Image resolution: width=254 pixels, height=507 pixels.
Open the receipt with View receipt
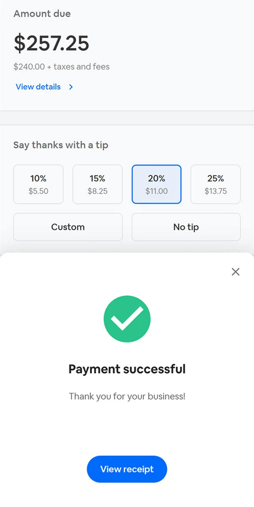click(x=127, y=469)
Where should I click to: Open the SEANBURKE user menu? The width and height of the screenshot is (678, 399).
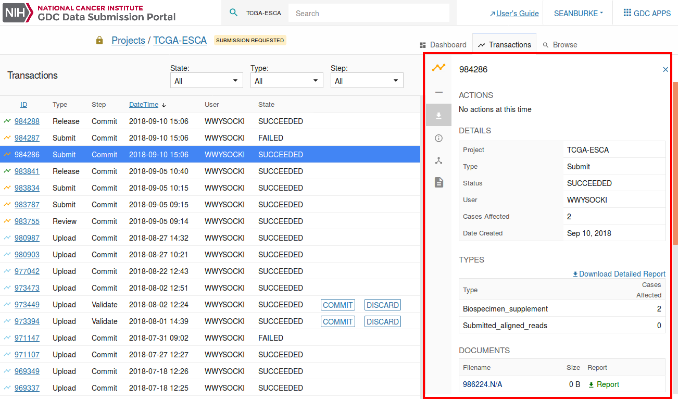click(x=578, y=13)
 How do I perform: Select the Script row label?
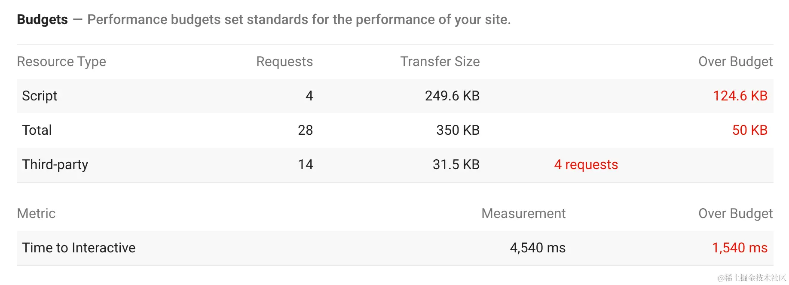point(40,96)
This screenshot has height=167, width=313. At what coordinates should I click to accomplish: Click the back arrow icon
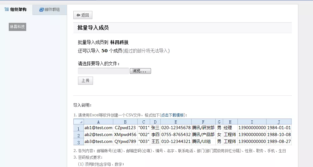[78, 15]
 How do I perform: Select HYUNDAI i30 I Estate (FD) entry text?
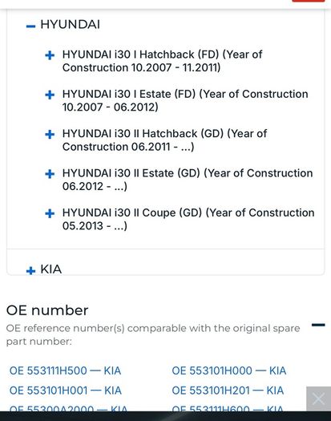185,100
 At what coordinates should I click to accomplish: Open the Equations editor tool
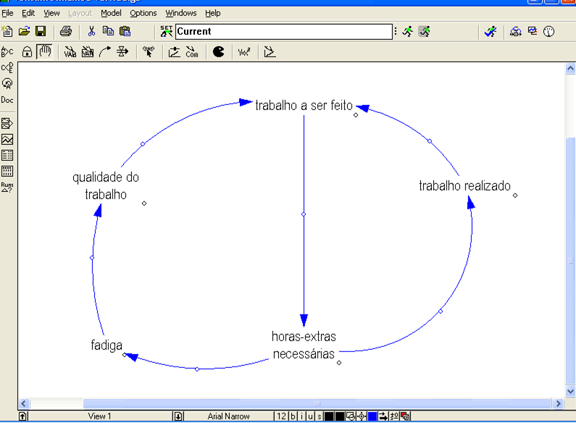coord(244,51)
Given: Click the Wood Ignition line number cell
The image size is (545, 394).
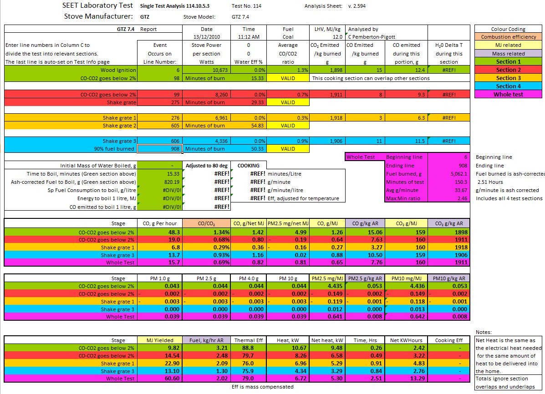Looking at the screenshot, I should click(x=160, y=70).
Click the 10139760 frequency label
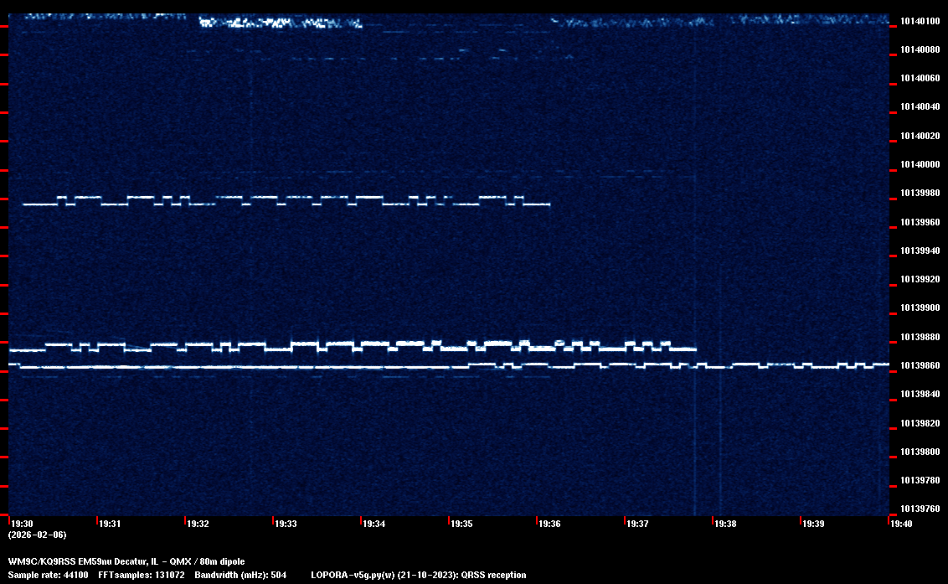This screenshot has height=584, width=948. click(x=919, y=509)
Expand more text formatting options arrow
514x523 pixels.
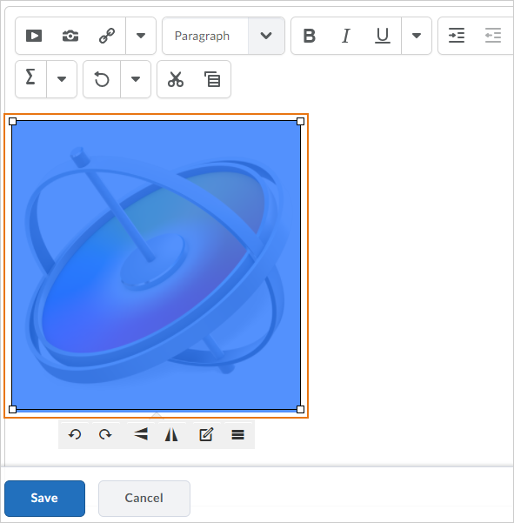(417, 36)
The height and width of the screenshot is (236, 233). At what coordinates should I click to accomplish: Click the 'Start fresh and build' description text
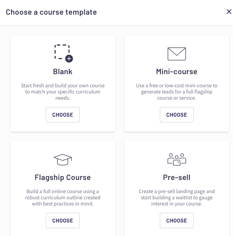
..........
• _Directions_: Skipping any pictures, copy the line that holds "How do I perform: Select the" and each line after it through the last line of the records, unchanged, and no other lines.

• _Answer box_:
 How do I perform: Select the Script row label?
point(40,96)
This screenshot has height=167, width=313. At what coordinates should I click to accomplish: Click the back arrow icon
[78, 15]
 How do I perform: Select HYUNDAI i30 I Estate (FD) entry text?
185,100
 At what coordinates should I click to accomplish: Open the Equations editor tool
coord(244,51)
Given: Click the Wood Ignition line number cell
The image size is (545, 394).
Looking at the screenshot, I should click(x=160, y=70).
Click the 10139760 frequency label
This screenshot has height=584, width=948. click(x=919, y=509)
Expand more text formatting options arrow
514x523 pixels.
(417, 36)
The height and width of the screenshot is (236, 233). At what coordinates should I click to accomplish: Click the 'Start fresh and build' description text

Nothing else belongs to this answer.